___ RECORDS FOR THIS TASK

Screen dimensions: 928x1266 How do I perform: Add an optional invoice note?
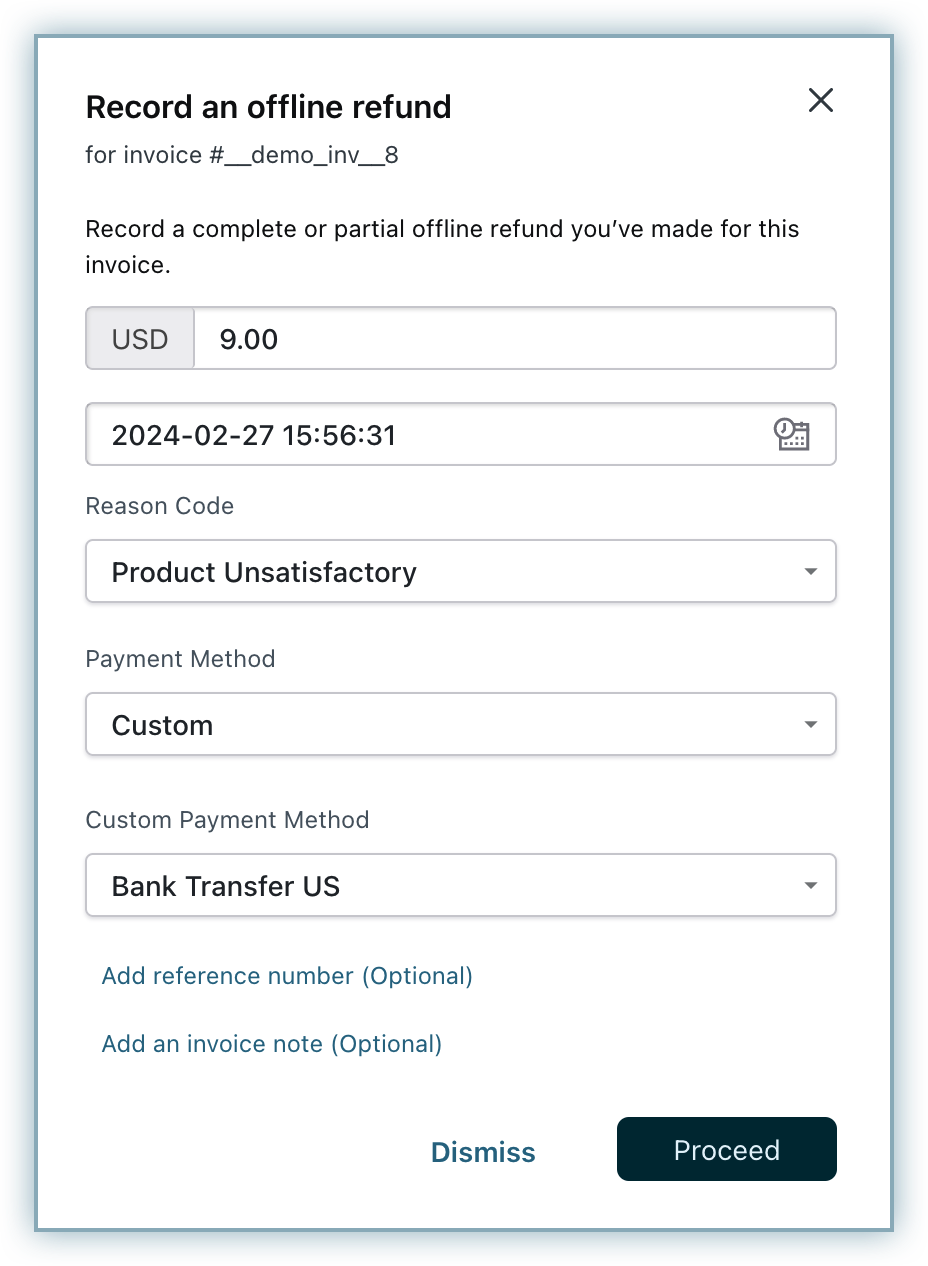(272, 1044)
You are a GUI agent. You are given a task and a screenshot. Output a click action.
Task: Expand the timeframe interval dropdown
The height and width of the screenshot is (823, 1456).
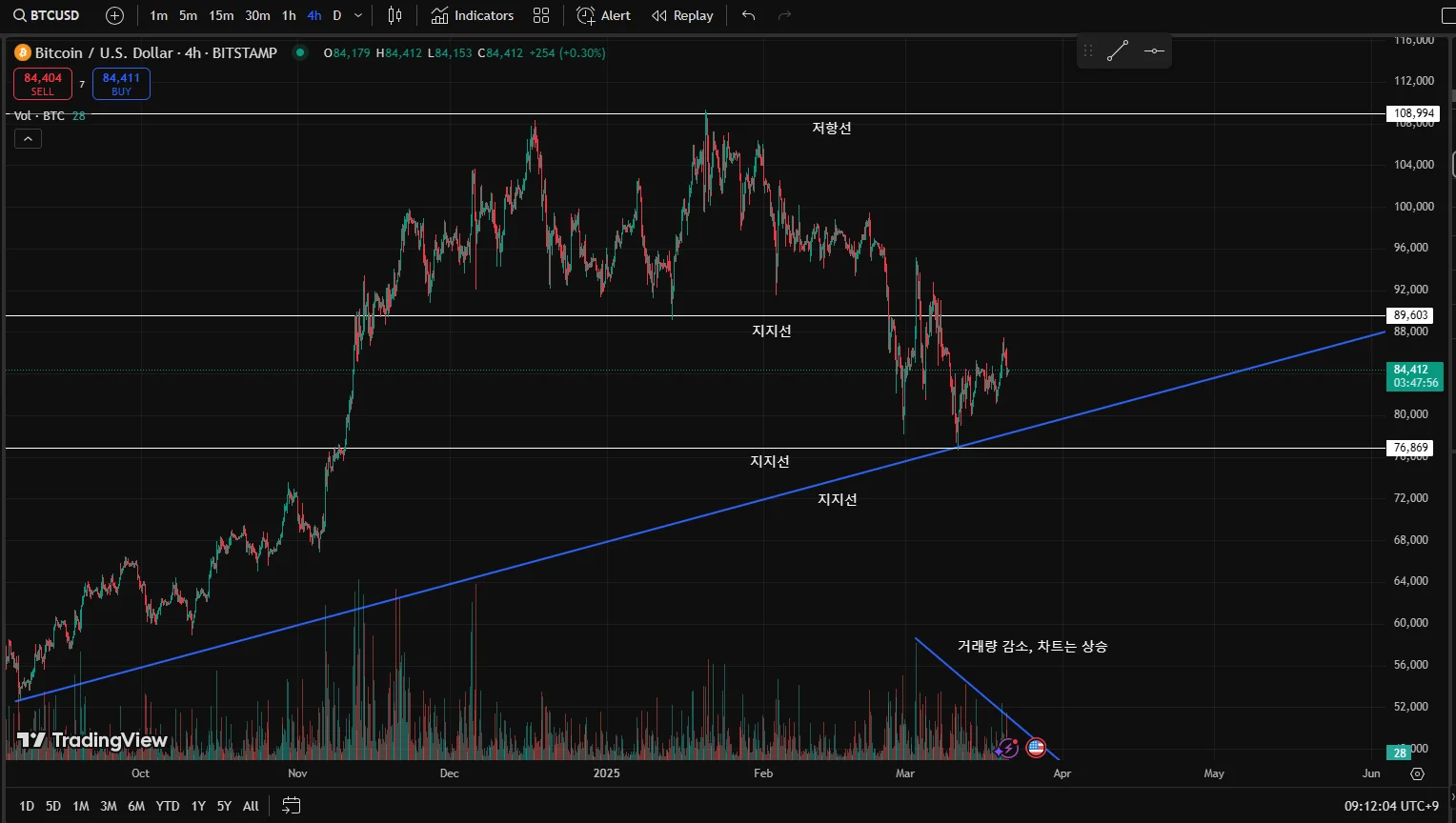(358, 15)
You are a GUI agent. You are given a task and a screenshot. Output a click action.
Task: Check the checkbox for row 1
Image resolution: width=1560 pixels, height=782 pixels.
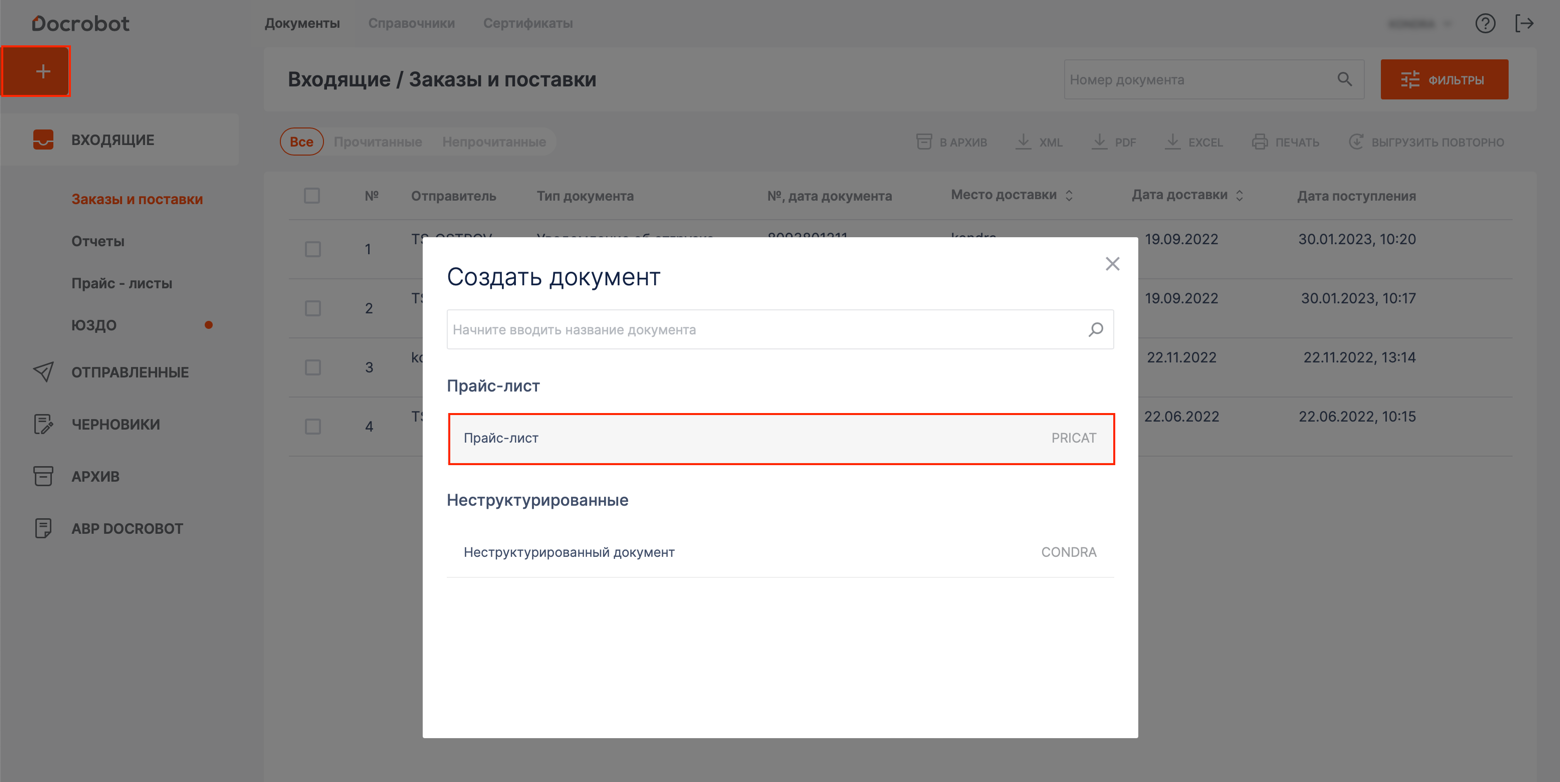pos(313,249)
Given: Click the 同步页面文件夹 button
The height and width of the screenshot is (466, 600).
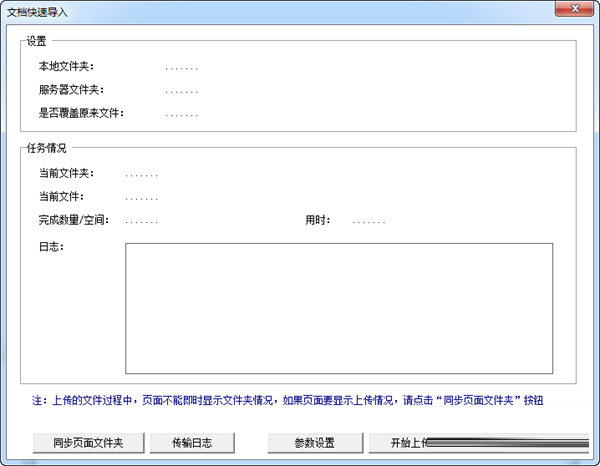Looking at the screenshot, I should (x=88, y=442).
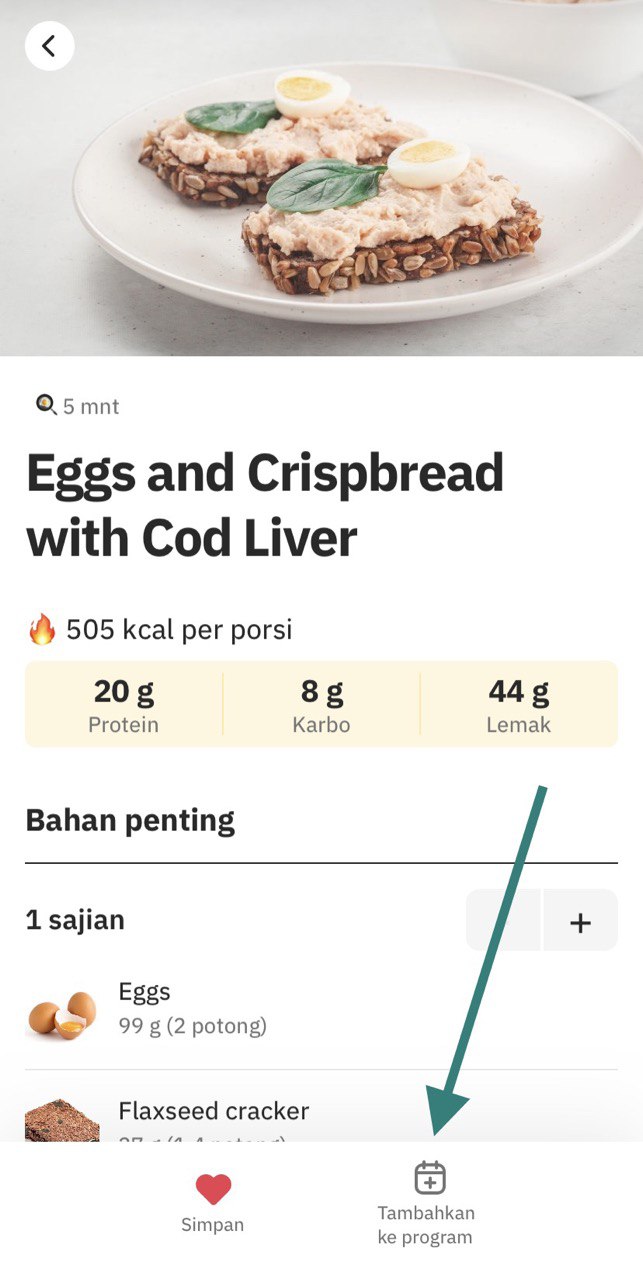Open the crispbread dish photo
This screenshot has width=643, height=1280.
321,178
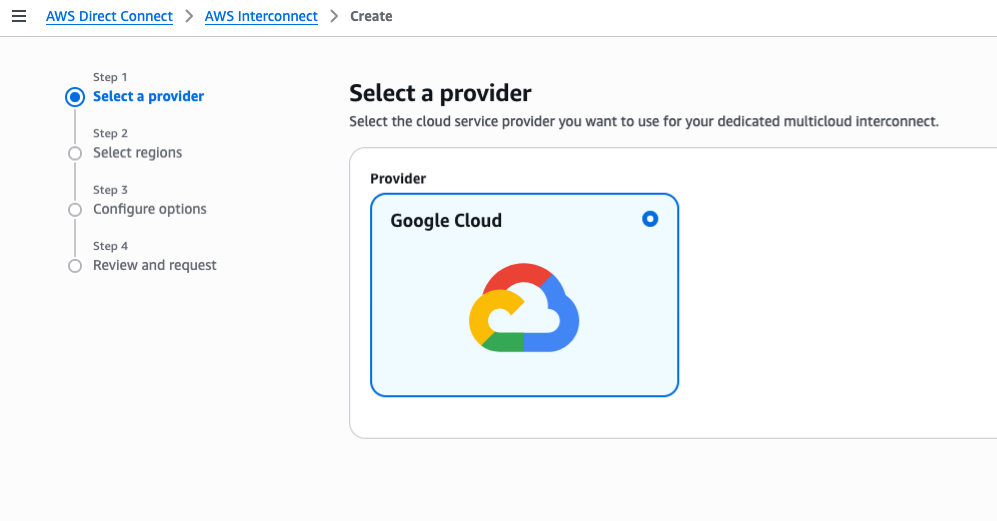Click the Step 2 circle marker
This screenshot has width=997, height=521.
click(x=74, y=153)
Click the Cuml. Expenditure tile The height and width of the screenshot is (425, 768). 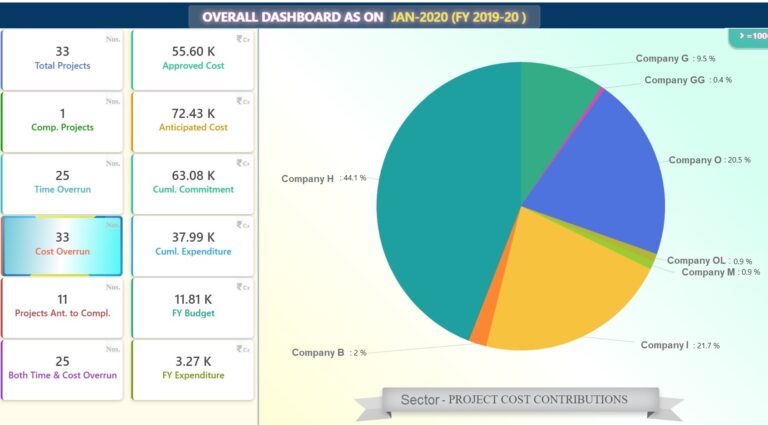tap(193, 246)
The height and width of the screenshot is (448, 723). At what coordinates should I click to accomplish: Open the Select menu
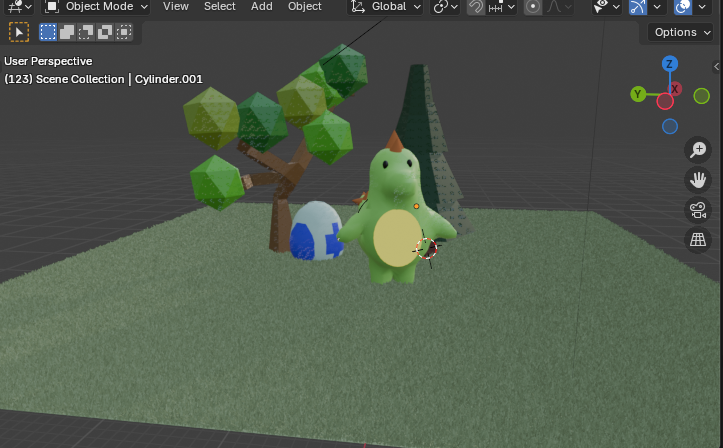coord(220,6)
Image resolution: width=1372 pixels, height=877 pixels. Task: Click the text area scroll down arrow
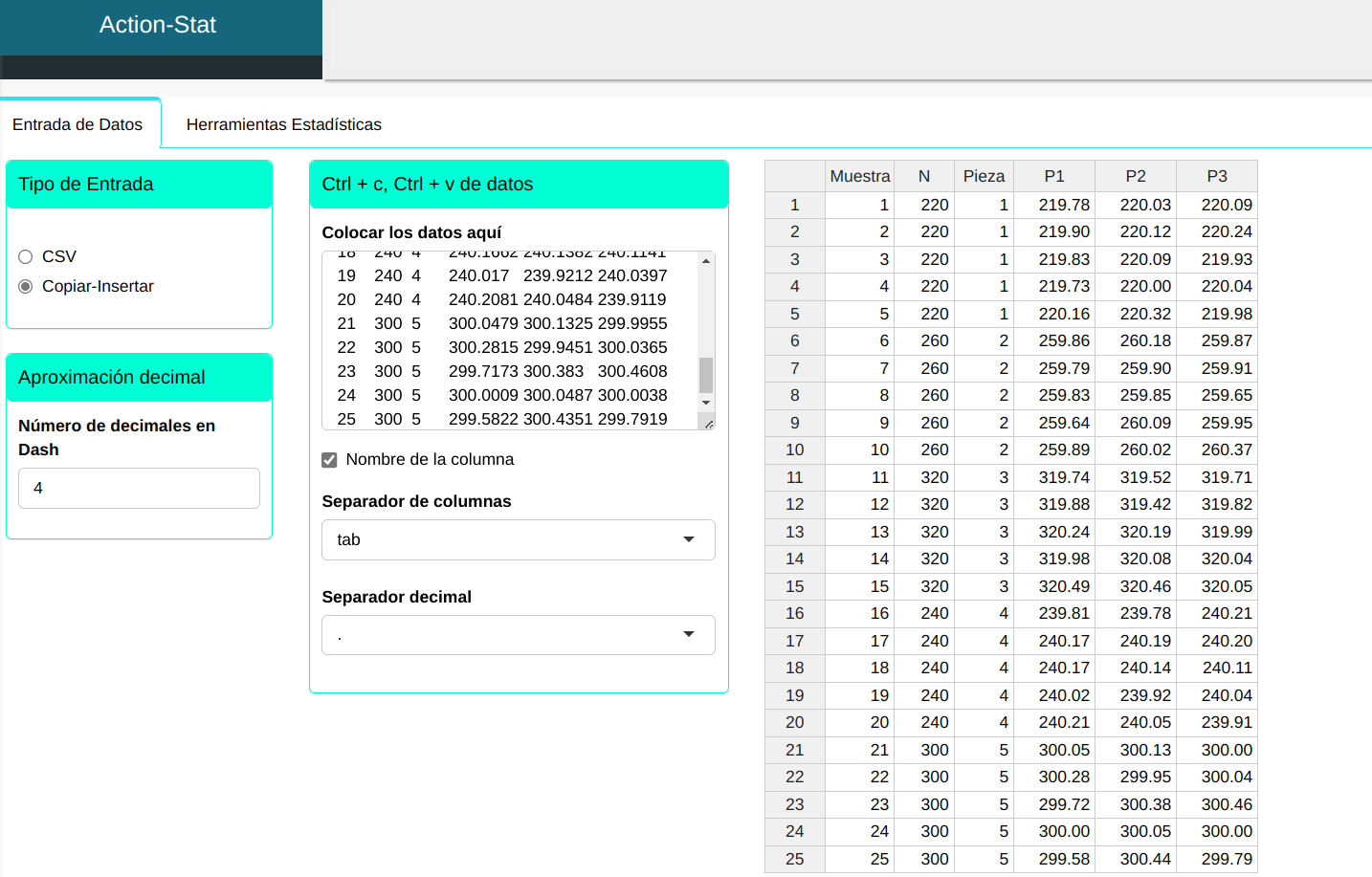point(706,403)
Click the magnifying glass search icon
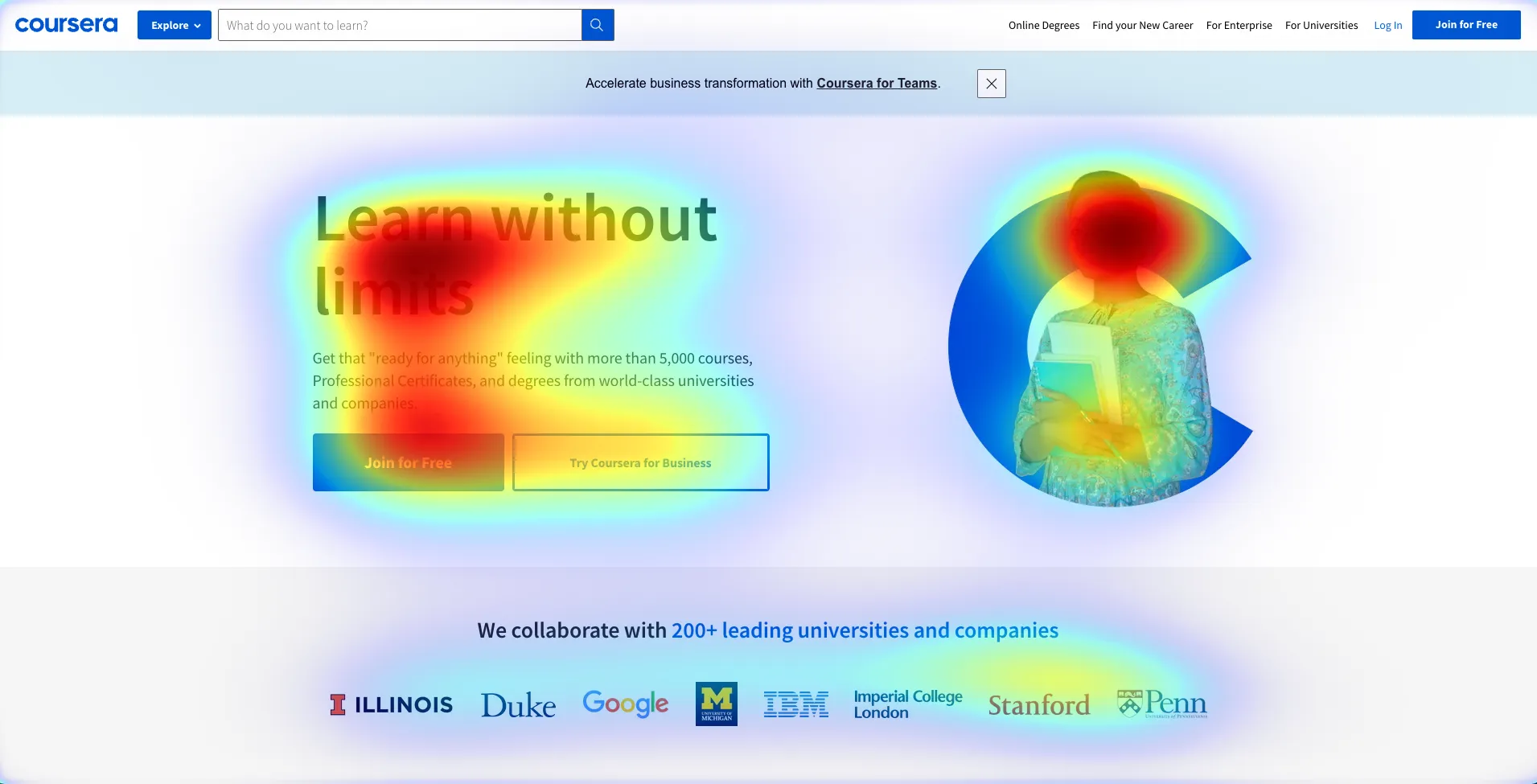 [x=597, y=25]
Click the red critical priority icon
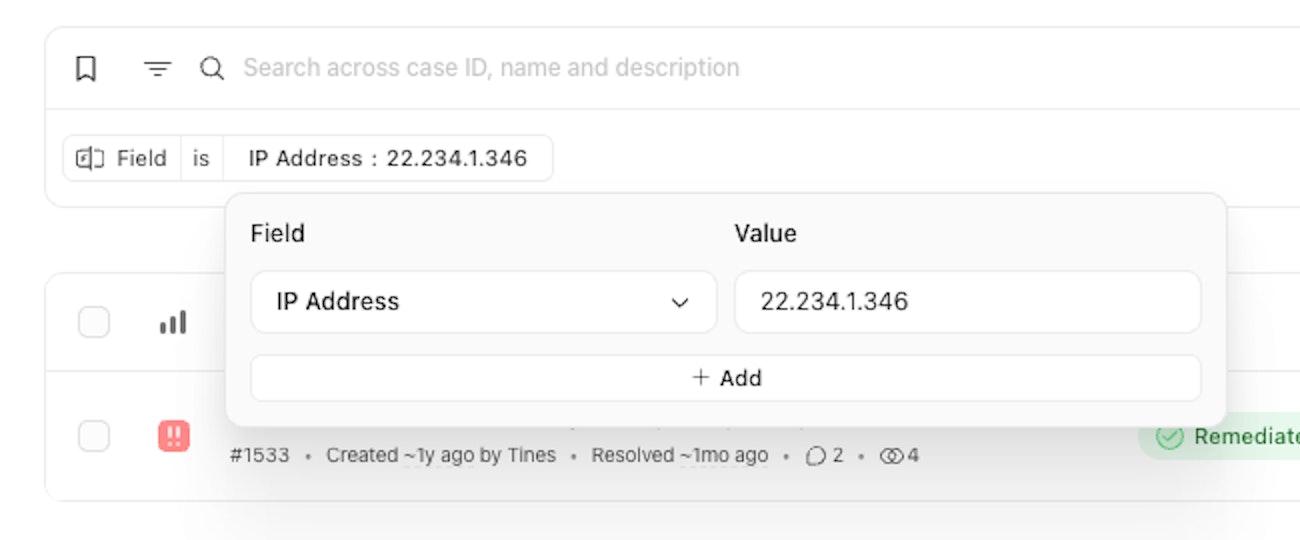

______

- _EXERCISE_
Could you set down word for word each line from the one holding "Click the magnifying glass search icon" through the end of the material above, without any pictures?

- _SOLUTION_
Click the magnifying glass search icon
 [x=597, y=25]
Click the red critical priority icon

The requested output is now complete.